→ Problem to solve: All records below must be written out exactly, with the pictures excluded.

Source data:
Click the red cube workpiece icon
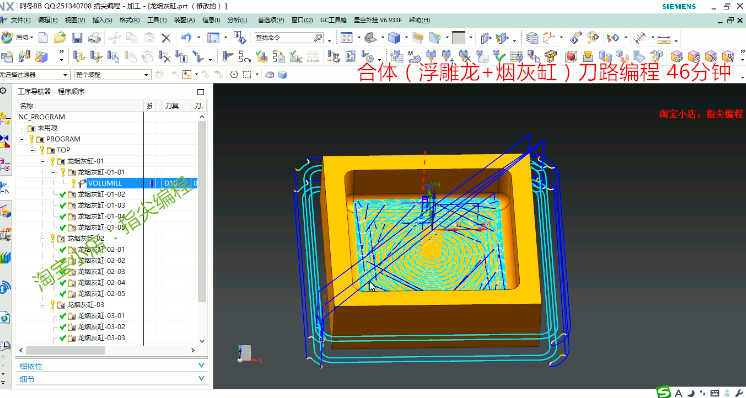This screenshot has width=746, height=398. tap(572, 56)
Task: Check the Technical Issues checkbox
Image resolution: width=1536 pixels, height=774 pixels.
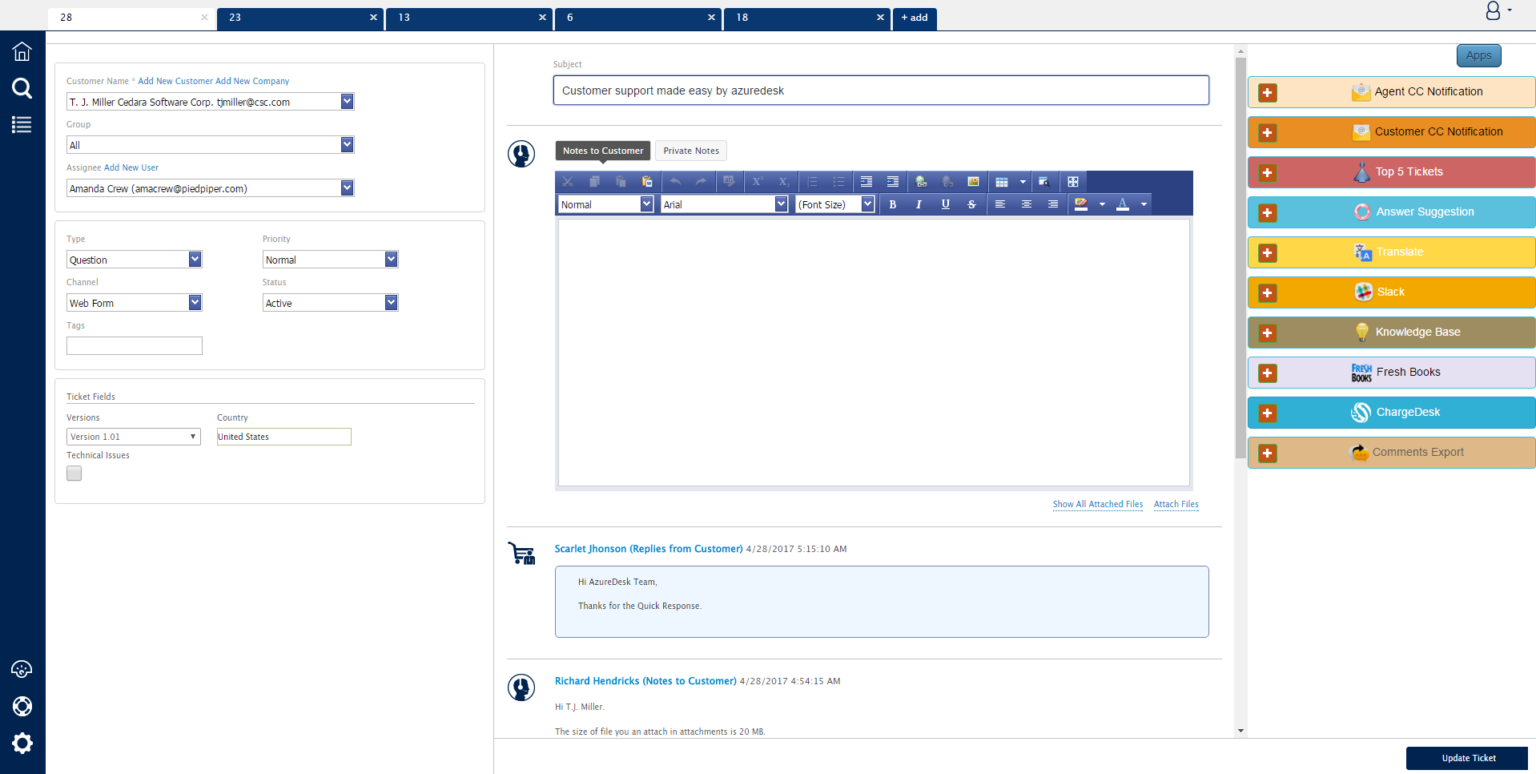Action: [x=73, y=473]
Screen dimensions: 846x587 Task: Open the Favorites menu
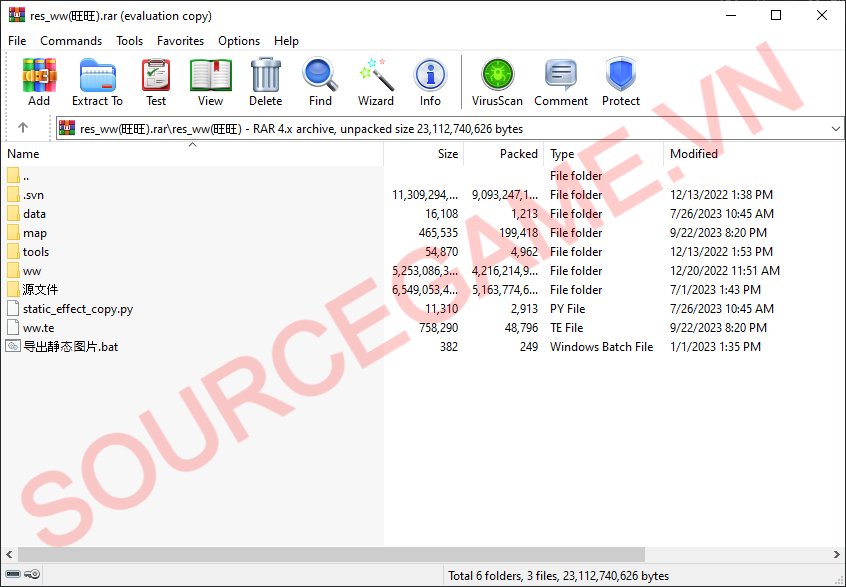pos(180,41)
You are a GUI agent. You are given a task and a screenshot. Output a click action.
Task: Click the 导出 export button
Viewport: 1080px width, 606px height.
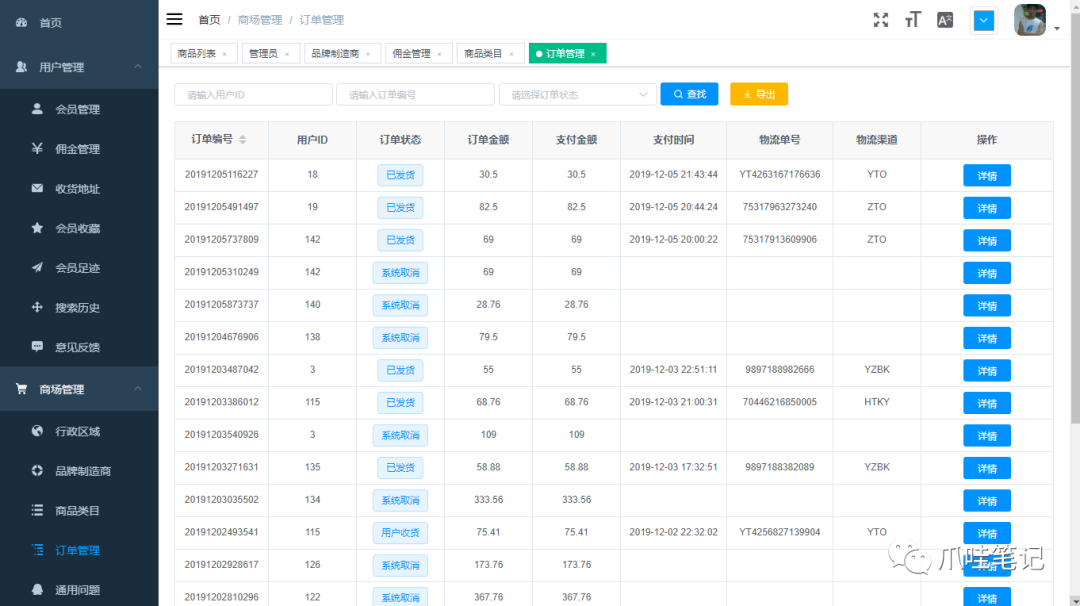(x=759, y=94)
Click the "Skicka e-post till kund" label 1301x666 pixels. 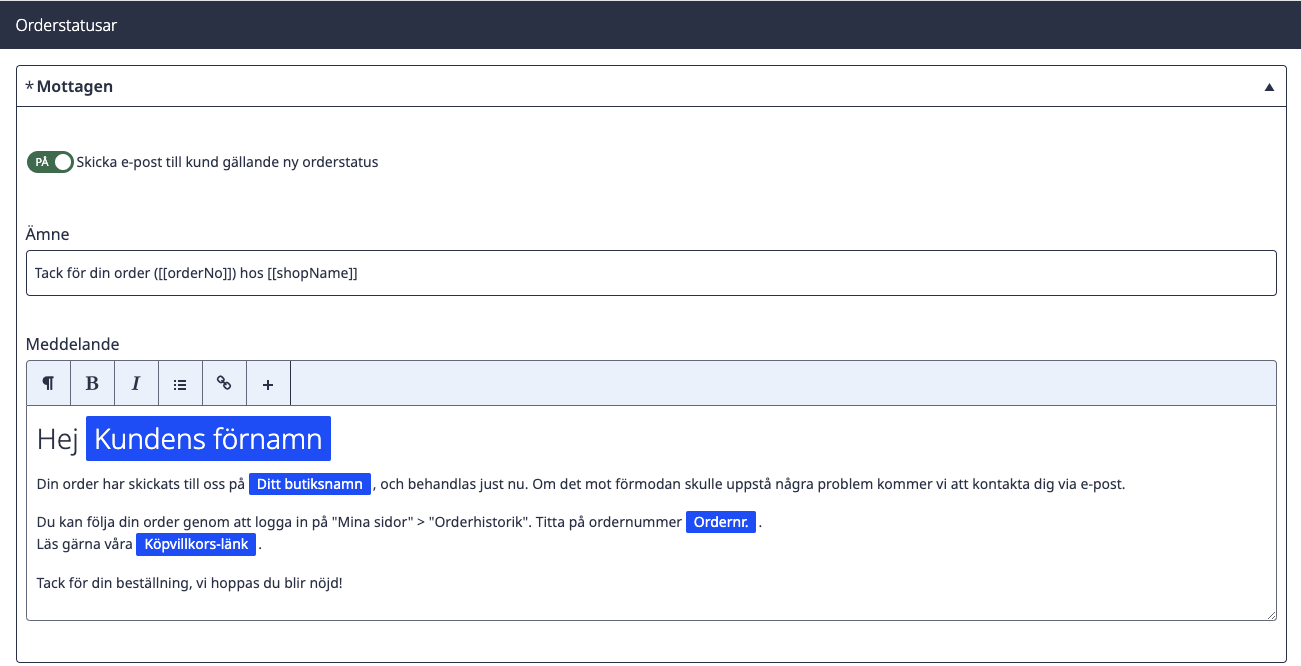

→ Final answer:
Click the red cube workpiece icon
This screenshot has width=746, height=398. tap(572, 56)
Task: Check the Technical Issues checkbox
Image resolution: width=1536 pixels, height=774 pixels.
Action: [x=73, y=473]
Screen dimensions: 846x587 Task: Open the Favorites menu
pos(180,41)
You are a GUI agent. You are given a task and a screenshot. Output a click action.
Task: Click the 导出 export button
Viewport: 1080px width, 606px height.
(x=759, y=94)
Click the "Skicka e-post till kund" label 1301x666 pixels. 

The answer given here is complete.